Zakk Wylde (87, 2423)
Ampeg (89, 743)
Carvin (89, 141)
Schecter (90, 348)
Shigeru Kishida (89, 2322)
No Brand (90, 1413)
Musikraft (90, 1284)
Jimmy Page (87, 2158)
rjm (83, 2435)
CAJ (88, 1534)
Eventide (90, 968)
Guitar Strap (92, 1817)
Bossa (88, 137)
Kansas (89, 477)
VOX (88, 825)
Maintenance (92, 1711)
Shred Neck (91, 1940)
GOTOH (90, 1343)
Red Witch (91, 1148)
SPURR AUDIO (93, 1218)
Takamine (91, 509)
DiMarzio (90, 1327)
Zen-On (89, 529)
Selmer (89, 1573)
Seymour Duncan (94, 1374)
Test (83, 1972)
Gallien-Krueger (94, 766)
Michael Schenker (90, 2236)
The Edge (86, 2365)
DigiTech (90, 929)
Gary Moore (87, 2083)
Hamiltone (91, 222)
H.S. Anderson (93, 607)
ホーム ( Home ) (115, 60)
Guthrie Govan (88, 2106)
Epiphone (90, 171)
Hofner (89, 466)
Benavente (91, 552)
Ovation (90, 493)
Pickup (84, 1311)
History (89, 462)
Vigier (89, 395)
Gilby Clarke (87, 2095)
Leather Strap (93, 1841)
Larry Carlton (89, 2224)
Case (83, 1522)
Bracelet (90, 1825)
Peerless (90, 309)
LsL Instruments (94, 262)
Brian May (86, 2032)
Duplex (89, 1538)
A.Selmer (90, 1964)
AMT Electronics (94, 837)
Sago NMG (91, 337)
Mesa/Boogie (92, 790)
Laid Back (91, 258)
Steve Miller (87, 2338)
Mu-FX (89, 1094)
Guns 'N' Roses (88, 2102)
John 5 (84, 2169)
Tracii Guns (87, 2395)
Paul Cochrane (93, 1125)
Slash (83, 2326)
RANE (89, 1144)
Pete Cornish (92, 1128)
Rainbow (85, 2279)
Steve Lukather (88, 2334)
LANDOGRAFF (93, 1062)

+===+

**WHAT THE EXERCISE ASKS**
Produce the whole listing again, exactly as it reads above.

**WRITTEN SOLUTION**
Zakk Wylde (87, 2423)
Ampeg (89, 743)
Carvin (89, 141)
Schecter (90, 348)
Shigeru Kishida (89, 2322)
No Brand (90, 1413)
Musikraft (90, 1284)
Jimmy Page (87, 2158)
rjm (83, 2435)
CAJ (88, 1534)
Eventide (90, 968)
Guitar Strap (92, 1817)
Bossa (88, 137)
Kansas (89, 477)
VOX (88, 825)
Maintenance (92, 1711)
Shred Neck (91, 1940)
GOTOH (90, 1343)
Red Witch (91, 1148)
SPURR AUDIO (93, 1218)
Takamine (91, 509)
DiMarzio (90, 1327)
Zen-On (89, 529)
Selmer (89, 1573)
Seymour Duncan (94, 1374)
Test (83, 1972)
Gallien-Krueger (94, 766)
Michael Schenker (90, 2236)
The Edge (86, 2365)
DigiTech (90, 929)
Gary Moore (87, 2083)
Hamiltone (91, 222)
H.S. Anderson (93, 607)
ホーム ( Home ) (115, 60)
Guthrie Govan (88, 2106)
Epiphone (90, 171)
Hofner (89, 466)
Benavente (91, 552)
Ovation (90, 493)
Pickup (84, 1311)
History (89, 462)
Vigier (89, 395)
Gilby Clarke (87, 2095)
Leather Strap (93, 1841)
Larry Carlton (89, 2224)
Case (83, 1522)
Bracelet (90, 1825)
Peerless (90, 309)
LsL Instruments (94, 262)
Brian May (86, 2032)
Duplex (89, 1538)
A.Selmer (90, 1964)
AMT Electronics (94, 837)
Sago NMG (91, 337)
Mesa/Boogie (92, 790)
Laid Back (91, 258)
Steve Miller (87, 2338)
Mu-FX (89, 1094)
Guns 'N' Roses (88, 2102)
John 5 (84, 2169)
Tracii Guns (87, 2395)
Paul Cochrane (93, 1125)
Slash (83, 2326)
RANE (89, 1144)
Pete Cornish (92, 1128)
Rainbow (85, 2279)
Steve Lukather (88, 2334)
LANDOGRAFF (93, 1062)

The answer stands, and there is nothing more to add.